§ Your objective: Change every "advertising" to "promotion" in the Resonite passage between "The advertising represented" and "LOW-PRICED CLARINET PROBLEM.", inclusive, and give that part back.

The advertising represented Resonite to be a material. Typical of such advertising claims is the following taken from plaintiff's Exhibit No. 29-A:
'SELMER SOLVES LOW-PRICED CLARINET PROBLEM.
'Announces Low-Priced Clarinet Manufactured by New Methods to Give Outstanding Musical Quality
'*NEW MATERIAL OFFERS TONAL ADVANTAGES
'The new Resonite body material resembles wood in appearance and acoustical quality, yet permits production duction of an instrument in the economy price filed. Selmer tonal experts say it is the finest synthetic material for clarinet construction they have ever tested.
'*NO CRACKING-- NO SWELLING-- NO SHRINKING
'The new Resonite body material is virtually impervious to moisture. Cracking due to moisture is completely pletely eliminated in this clarinet. Reaction to temperature change is about the same as for wood, but resonite does not shrink or swell due to atmospheric conditions.
ASK YOUR LOCAL MUSIC STORE ABOUT THE NEW BUNDY RESONITE CLARINET
* * * *'LOC
Accompanying the wording in the advertisement is a picture of the bell end of a clarinet with the legend 'BUNDY RESONITE made by Selmer.' In addition, there appears a photograph of a man identified as 'Geo. M. Bundy,Chairman of Board, H. & A. Selmer, Inc.'
There is credible evidence that the purchasing public associates 'Bundy Resonite' with defendant company.

§ Information supplied:
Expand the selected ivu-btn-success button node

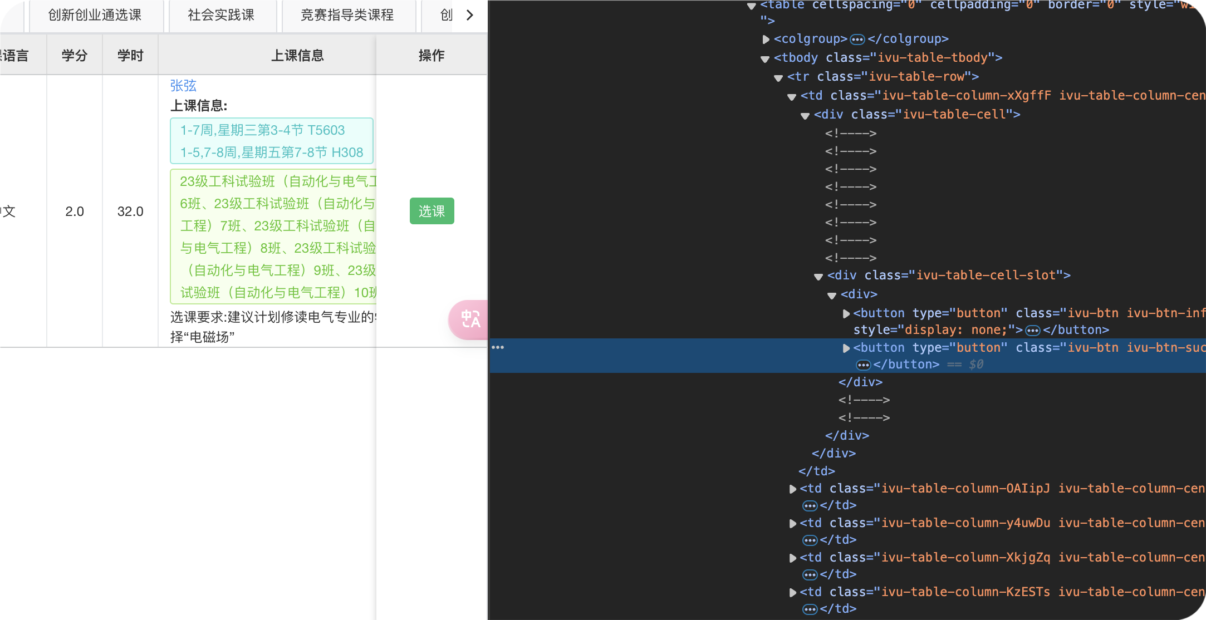pos(846,348)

§ Response to this task:
The promotion represented Resonite to be a material. Typical of such promotion claims is the following taken from plaintiff's Exhibit No. 29-A:
'SELMER SOLVES LOW-PRICED CLARINET PROBLEM.